§ Task to complete
In the records that follow, the lines from the one containing "Србија данас (523, 2082)" to the one containing "РТС Коло (922, 2191)", inclusive, are to be given again exactly.

§ Given information
- - -
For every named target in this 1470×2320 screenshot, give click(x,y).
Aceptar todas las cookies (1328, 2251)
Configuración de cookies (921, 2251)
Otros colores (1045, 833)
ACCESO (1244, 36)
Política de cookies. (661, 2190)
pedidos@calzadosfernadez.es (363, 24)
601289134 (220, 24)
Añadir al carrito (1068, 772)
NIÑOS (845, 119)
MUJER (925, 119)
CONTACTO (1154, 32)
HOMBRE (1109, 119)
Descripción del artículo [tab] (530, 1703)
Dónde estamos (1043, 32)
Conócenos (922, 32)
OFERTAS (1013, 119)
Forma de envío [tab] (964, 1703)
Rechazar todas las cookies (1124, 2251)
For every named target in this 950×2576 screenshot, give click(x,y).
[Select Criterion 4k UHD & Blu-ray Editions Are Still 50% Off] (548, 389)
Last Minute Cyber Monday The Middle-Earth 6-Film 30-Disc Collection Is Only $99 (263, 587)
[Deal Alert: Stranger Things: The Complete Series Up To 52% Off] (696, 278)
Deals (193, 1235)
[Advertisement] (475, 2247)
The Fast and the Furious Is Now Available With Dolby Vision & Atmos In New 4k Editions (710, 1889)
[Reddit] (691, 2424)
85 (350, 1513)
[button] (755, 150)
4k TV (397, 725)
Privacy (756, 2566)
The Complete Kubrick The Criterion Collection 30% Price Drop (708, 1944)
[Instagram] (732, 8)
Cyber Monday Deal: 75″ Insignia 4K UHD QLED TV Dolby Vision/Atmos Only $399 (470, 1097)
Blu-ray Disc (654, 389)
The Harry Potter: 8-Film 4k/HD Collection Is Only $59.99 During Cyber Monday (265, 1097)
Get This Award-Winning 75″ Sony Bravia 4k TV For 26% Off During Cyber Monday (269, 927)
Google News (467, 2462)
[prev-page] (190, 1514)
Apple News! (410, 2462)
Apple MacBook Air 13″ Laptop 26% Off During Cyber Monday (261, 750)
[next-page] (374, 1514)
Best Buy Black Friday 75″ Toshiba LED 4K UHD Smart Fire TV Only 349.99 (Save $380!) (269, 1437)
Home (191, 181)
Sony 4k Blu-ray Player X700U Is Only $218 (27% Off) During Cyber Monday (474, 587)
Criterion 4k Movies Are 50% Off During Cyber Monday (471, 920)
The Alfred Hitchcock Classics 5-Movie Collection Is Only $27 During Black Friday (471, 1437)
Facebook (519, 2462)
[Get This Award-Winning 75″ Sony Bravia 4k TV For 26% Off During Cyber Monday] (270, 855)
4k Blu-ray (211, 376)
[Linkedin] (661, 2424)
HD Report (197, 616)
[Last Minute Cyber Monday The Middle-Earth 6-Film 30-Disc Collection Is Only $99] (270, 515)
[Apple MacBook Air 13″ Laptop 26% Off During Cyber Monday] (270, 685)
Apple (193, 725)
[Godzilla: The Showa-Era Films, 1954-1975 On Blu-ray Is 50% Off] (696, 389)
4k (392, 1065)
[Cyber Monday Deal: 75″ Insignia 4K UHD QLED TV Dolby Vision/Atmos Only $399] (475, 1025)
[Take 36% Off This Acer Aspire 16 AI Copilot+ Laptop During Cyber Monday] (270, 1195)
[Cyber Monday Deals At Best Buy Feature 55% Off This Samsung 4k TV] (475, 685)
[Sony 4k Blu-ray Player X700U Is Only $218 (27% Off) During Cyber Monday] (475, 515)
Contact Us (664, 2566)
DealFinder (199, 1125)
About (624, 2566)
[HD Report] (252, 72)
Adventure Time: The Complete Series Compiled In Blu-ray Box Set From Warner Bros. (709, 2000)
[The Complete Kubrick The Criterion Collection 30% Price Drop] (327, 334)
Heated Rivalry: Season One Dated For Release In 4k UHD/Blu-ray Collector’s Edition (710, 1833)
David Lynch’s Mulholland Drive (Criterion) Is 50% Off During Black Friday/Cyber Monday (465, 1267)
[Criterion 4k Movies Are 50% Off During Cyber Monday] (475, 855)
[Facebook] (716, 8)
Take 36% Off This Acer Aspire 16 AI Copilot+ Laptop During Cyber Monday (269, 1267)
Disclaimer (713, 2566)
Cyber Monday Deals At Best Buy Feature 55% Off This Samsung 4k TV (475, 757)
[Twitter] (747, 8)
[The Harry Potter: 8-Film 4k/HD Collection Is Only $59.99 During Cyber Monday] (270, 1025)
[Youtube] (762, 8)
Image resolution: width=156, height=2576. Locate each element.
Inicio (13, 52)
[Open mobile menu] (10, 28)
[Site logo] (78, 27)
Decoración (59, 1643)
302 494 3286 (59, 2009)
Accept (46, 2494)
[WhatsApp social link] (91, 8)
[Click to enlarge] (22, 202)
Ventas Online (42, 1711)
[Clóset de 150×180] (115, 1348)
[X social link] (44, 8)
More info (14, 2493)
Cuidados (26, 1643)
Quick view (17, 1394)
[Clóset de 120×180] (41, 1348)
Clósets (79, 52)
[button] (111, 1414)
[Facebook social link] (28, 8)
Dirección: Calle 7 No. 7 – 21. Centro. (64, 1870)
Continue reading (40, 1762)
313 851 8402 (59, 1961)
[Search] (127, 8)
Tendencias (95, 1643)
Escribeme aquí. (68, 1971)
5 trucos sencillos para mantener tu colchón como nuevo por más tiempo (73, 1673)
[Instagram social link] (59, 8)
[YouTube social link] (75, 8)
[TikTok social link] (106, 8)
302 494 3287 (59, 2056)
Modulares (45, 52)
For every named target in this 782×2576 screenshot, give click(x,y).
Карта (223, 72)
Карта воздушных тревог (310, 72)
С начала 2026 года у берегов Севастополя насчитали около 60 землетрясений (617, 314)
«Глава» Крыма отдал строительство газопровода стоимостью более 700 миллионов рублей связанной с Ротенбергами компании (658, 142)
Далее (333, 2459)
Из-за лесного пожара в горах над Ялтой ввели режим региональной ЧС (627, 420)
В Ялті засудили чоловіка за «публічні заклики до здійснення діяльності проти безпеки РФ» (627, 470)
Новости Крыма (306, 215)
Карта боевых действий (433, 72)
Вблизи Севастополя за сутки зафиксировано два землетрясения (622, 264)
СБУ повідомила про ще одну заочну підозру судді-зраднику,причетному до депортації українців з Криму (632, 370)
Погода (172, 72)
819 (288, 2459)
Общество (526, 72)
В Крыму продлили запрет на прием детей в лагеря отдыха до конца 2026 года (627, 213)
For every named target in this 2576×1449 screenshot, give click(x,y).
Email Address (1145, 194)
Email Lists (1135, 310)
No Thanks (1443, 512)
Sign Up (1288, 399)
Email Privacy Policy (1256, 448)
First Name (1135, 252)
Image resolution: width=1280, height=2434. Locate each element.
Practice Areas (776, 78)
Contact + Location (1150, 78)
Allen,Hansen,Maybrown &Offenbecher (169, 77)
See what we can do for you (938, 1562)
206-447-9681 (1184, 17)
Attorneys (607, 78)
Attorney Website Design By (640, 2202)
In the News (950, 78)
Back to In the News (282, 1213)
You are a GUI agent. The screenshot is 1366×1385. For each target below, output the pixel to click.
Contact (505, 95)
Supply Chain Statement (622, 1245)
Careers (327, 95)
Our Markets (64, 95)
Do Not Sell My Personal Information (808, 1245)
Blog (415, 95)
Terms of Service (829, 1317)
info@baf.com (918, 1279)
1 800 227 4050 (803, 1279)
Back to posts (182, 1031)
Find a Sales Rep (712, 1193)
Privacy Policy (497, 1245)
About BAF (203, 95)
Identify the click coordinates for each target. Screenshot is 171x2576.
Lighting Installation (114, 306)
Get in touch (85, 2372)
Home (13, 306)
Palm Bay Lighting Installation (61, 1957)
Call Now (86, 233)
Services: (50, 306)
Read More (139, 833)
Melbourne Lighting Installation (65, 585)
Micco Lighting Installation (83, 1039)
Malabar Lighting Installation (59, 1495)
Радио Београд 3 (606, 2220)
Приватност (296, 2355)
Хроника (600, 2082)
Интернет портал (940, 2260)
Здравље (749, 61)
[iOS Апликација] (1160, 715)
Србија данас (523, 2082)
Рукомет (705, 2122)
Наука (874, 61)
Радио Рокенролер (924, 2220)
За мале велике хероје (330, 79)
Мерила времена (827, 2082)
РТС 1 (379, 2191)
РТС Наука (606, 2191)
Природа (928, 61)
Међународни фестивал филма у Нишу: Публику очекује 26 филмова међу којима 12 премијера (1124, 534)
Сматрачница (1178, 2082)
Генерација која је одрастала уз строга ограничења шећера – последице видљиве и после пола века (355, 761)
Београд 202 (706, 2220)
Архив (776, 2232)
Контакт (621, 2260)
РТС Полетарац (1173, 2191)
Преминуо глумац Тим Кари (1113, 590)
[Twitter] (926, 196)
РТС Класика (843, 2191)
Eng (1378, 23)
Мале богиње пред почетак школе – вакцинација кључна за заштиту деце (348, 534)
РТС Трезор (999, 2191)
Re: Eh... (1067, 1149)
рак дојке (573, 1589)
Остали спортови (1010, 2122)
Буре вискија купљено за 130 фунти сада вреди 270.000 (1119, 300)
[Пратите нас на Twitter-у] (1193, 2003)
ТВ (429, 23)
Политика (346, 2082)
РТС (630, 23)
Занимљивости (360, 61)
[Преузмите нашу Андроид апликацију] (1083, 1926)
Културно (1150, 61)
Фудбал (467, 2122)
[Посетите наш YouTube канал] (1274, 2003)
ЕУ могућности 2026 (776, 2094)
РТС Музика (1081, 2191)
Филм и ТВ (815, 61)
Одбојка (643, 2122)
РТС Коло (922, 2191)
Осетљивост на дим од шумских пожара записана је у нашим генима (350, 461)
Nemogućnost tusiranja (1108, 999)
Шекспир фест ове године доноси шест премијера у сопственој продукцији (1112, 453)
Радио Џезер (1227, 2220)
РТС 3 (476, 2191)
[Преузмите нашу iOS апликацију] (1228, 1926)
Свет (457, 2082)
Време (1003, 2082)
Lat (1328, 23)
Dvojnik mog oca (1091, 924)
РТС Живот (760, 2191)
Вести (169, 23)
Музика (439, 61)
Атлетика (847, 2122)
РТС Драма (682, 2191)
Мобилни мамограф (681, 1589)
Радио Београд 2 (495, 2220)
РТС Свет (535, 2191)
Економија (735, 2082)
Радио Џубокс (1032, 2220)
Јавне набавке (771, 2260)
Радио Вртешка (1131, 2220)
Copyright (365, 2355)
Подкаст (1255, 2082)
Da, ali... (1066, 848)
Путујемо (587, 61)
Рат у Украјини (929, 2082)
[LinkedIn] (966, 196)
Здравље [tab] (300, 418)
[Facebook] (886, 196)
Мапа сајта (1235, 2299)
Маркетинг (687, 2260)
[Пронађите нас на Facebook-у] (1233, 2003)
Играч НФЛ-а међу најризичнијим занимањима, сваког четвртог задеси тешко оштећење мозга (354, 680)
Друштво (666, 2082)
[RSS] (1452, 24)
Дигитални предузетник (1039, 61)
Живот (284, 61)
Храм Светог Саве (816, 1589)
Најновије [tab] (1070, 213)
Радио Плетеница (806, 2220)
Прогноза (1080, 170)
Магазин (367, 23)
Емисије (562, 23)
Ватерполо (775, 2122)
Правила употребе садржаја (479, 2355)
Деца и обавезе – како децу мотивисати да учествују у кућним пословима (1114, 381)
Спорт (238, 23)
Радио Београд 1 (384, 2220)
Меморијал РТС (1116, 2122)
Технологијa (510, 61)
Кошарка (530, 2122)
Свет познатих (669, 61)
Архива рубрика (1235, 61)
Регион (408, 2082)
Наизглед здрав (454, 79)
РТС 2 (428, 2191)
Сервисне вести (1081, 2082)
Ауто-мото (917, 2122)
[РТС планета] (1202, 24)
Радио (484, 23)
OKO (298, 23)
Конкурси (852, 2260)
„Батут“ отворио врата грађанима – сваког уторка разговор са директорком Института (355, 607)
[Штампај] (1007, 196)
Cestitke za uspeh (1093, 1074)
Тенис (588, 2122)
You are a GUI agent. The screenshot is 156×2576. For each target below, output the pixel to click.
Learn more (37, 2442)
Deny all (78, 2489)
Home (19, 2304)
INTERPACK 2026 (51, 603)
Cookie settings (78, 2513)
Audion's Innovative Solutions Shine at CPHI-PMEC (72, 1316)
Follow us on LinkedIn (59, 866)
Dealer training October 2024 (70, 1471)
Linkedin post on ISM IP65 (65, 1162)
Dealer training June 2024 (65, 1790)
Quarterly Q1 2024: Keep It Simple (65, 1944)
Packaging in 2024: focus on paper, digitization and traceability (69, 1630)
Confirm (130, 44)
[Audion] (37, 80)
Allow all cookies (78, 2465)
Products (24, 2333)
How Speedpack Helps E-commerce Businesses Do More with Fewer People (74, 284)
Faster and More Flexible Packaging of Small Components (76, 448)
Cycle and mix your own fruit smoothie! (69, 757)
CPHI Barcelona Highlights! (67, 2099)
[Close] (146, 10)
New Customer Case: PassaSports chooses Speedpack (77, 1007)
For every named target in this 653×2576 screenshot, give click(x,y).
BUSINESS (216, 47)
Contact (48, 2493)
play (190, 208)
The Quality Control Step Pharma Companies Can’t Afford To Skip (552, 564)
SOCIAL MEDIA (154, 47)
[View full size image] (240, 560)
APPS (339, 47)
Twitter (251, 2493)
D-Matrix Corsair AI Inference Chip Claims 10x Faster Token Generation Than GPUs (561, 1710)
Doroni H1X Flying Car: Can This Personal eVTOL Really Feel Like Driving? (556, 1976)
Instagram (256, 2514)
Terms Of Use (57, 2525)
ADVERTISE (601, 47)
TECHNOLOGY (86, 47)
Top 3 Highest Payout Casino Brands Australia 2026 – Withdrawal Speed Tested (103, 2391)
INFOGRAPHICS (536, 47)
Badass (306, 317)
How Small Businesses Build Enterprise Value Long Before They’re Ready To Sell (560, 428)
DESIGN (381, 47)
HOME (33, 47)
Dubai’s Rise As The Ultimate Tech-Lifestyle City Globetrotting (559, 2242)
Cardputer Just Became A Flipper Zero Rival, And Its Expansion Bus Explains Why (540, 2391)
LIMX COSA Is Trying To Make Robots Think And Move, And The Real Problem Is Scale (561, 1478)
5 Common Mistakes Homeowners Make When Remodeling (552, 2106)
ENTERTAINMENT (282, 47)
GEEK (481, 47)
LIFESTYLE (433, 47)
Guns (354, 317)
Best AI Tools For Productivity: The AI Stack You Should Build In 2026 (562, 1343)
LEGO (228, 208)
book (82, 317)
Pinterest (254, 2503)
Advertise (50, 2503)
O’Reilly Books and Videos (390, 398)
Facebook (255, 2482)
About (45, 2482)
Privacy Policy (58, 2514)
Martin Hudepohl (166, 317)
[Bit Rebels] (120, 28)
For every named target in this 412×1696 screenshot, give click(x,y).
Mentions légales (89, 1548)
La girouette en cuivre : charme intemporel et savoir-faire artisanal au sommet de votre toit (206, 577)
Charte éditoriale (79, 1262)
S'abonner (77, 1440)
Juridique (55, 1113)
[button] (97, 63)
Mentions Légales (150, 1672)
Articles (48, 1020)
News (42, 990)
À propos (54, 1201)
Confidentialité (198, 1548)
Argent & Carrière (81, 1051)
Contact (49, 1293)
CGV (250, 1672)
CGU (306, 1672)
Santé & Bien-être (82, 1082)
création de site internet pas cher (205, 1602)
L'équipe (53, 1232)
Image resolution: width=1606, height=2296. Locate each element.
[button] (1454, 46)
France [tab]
- - -
§ Solution to the problem
Србија данас (523, 2082)
Рукомет (705, 2122)
Наука (874, 61)
Радио Рокенролер (924, 2220)
За мале велике хероје (330, 79)
Мерила времена (827, 2082)
РТС 1 (379, 2191)
РТС Наука (606, 2191)
Природа (928, 61)
Међународни фестивал филма у Нишу: Публику очекује 26 филмова међу којима 12 премијера (1124, 534)
Сматрачница (1178, 2082)
Генерација која је одрастала уз строга ограничења шећера – последице видљиве и после пола века (355, 761)
Београд 202 (706, 2220)
Архив (776, 2232)
Контакт (621, 2260)
РТС Полетарац (1173, 2191)
Преминуо глумац Тим Кари (1113, 590)
[Twitter] (926, 196)
РТС Класика (843, 2191)
Eng (1378, 23)
Мале богиње пред почетак школе – вакцинација кључна за заштиту деце (348, 534)
РТС Трезор (999, 2191)
Re: Eh... (1067, 1149)
рак дојке (573, 1589)
Остали спортови (1010, 2122)
Буре вискија купљено за 130 фунти сада вреди 270.000 (1119, 300)
[Пратите нас на Twitter-у] (1193, 2003)
ТВ (429, 23)
Политика (346, 2082)
РТС (630, 23)
Занимљивости (360, 61)
[Преузмите нашу Андроид апликацију] (1083, 1926)
Културно (1150, 61)
Фудбал (467, 2122)
[Посетите наш YouTube канал] (1274, 2003)
ЕУ могућности 2026 (776, 2094)
РТС Музика (1081, 2191)
Филм и ТВ (815, 61)
Одбојка (643, 2122)
РТС Коло (922, 2191)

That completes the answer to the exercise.